TRY IT: Filter the entries below, keeping only lines with "will".

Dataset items
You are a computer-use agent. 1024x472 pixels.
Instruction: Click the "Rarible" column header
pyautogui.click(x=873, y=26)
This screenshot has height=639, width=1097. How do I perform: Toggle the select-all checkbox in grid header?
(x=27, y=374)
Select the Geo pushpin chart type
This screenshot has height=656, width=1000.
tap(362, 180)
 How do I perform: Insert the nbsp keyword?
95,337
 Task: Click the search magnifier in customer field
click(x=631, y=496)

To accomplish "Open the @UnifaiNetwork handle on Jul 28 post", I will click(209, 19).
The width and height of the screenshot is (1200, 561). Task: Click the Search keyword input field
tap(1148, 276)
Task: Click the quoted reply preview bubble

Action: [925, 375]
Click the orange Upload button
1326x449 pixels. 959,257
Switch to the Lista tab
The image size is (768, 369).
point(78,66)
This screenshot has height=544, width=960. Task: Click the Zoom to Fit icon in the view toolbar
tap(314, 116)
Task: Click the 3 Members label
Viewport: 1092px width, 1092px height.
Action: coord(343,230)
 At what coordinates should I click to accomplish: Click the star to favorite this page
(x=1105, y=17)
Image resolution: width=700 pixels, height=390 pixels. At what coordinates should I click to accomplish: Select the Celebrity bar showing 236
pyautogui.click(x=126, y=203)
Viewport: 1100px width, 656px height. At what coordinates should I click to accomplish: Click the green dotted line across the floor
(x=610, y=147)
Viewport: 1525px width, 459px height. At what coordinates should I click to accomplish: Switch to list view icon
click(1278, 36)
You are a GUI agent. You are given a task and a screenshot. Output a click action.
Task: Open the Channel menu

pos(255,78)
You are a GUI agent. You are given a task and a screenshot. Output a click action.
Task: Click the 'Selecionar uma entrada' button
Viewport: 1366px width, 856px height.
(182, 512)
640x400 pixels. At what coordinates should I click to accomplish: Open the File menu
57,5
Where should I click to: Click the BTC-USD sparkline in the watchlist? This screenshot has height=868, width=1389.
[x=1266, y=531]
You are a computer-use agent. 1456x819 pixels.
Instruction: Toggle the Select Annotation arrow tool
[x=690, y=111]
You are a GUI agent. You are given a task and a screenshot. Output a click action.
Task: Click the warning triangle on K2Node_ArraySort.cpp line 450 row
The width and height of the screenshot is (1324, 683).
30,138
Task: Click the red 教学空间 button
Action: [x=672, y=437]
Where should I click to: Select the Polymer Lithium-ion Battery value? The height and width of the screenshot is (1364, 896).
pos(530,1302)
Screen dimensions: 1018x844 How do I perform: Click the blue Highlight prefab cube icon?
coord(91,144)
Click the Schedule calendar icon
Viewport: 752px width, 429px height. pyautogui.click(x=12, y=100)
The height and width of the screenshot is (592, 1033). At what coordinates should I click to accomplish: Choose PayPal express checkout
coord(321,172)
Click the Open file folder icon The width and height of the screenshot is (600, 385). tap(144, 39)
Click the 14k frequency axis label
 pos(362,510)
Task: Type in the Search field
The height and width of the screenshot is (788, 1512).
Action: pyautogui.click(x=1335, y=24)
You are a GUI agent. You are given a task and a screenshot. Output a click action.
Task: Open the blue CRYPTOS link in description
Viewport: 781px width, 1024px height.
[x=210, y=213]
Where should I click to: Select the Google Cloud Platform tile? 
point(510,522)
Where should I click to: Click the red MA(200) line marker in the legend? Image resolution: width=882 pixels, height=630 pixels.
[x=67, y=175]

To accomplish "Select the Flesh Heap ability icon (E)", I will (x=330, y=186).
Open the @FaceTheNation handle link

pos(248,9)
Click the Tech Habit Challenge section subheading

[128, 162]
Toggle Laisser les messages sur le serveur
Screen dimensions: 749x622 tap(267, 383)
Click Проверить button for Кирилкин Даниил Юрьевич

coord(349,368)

EXERCISE SOLUTION:
To accomplish "Open the @UnifaiNetwork handle on Jul 28 post", I will click(209, 19).
To accomplish "Select the Flesh Heap ability icon (E)", I will (x=330, y=186).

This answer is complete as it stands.